Hoffman is surprised to find herself in Hairspray. “Usually, they don’t let me audition for ANYTHING,” she kvetches. And who are “they?” “Everybody!” comes the instant retort. “I didn’t even go out for Fiddler; they’d probably say I’m too Jewish. But Marc Shaiman knew me from various Tweed shows and The Book of Liz, and he said, ‘Why not get Jackie?’ So Bernie Telsey [the casting director] called me at home on a Sunday for the reading the next day. Now, I’m pretty good at cold readings — it’s all that Second City time — and it was originally only, like, two words per part. But I remember [director] Jack O’Brien saying, ‘Well, you hit the ground running!'”

She was also up for a part in Jackie Mason’s ill-fated Laughing Room Only. “Oh yeah, I had to choose between Hairspray and Closing Room Only,” she snipes, then adds cryptically: “My mind is my worst enemy. By the time Hairspray was actually coming to be, Bernie also offered me something Off-Broadway. So there was this other choice, Broadway paycheck or Off-Broadway paycheck, and I chose Broadway because that’s the kind of actor I am. It’s all about the craft with me!”

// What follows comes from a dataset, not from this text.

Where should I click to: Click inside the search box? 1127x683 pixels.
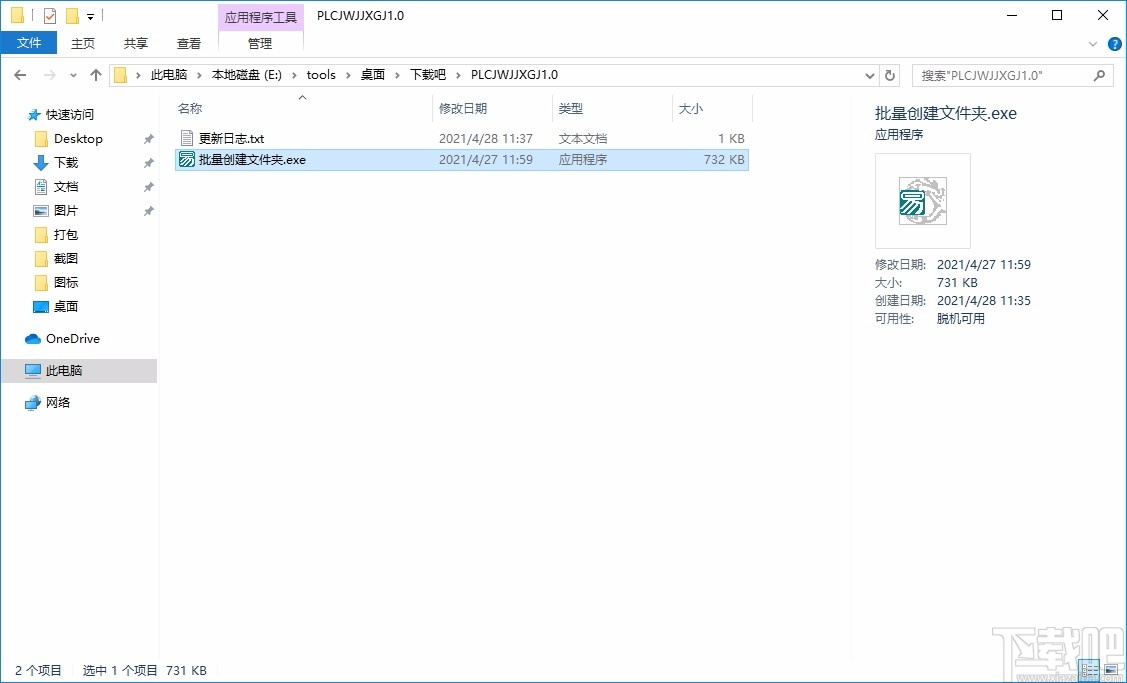point(1000,74)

She’s never been higher profile than she is now, thanks to Hairspray on stage and Kissing Jessica Stein on screen. Nor is Hoffman a stranger to TV, having made several appearances on Amy Sedaris’s Strangers with Candy. “I’d love to do a network TV series,” she says, “but the next-door neighbor à la Rhoda Morgenstern or Millie Helper doesn’t exist anymore.” She was recently featured on HBO’s cult fave Curb Your Enthusiasm, albeit as a sight gag: She played the girlfriend of a blind pianist, who claimed to be a model.

...even though, apparently, there's some sort ofproblem with the sink.
…even though, apparently, there’s some sort of
problem with the sink.

And now it’s time to plug the show at Joe’s Pub. Although Hoffman has been quoted as saying “I hate solo shows” and has further confessed that “I closed Eighty Eights,” she continues to write shows for herself, including her own song lyrics and parodies — a carry-over from her Second City days, when “I learned to write on my feet.” In October, she did If You Call This Living at the Pub. As for the new show, “It deconstructs my Hairspray experience; it’s a backstage kvetch-all and post-Broadway blutter maching [Yiddish for ‘making fun of’]. I use the show any way I can for my own selfish ends, and I take on everyone.

“There’s stuff about the hierarchy of celebrities visiting backstage, like when I pushed Tony Roberts aside to get to Siegfried and Roy — particularly significant because I pushed aside a Jew to get to two Germans! There’s stuff about the backstage toilets and stuff for my gay fans, especially a song I wrote called ‘Gay Baby.’ And there’s a song about fame called ‘Three Minutes on Broadway.’ I don’t want to give away too much, but Harvey [Fierstein] once called me the Gabby Hayes of the American Theater. You figure that one out.

“You know,” Hoffman tells me, “I spent a week in Italy this summer with my boyfriend. He’s a non-Jewish musician who understands me and gets out of the way. Life is so good, I have to be careful not to lose my unique take on the world. In all my shows, I basically kvetch and bitch and moan, but the worst thing I can say about my vacation is that I had to wait an hour and a half in the Rome airport. I mean, I’m in a Broadway show and I’ve got a cute boyfriend — so this must be when they find the fucking tumors!”